— Start Record extracts —
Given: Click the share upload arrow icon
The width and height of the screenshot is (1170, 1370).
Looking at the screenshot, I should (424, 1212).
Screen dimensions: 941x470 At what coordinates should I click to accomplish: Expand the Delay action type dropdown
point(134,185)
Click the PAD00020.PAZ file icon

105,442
— End Record extracts —
— Start Record extracts —
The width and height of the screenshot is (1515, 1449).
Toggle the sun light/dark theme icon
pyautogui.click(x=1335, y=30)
— End Record extracts —
Stated exercise:
Copy the lines from the one containing "The width and height of the screenshot is (1515, 1449)." up to and including the one containing "pyautogui.click(x=1335, y=30)", swapping "Toggle" for "Switch" and changing nothing else.

Written response:
The width and height of the screenshot is (1515, 1449).
Switch the sun light/dark theme icon
pyautogui.click(x=1335, y=30)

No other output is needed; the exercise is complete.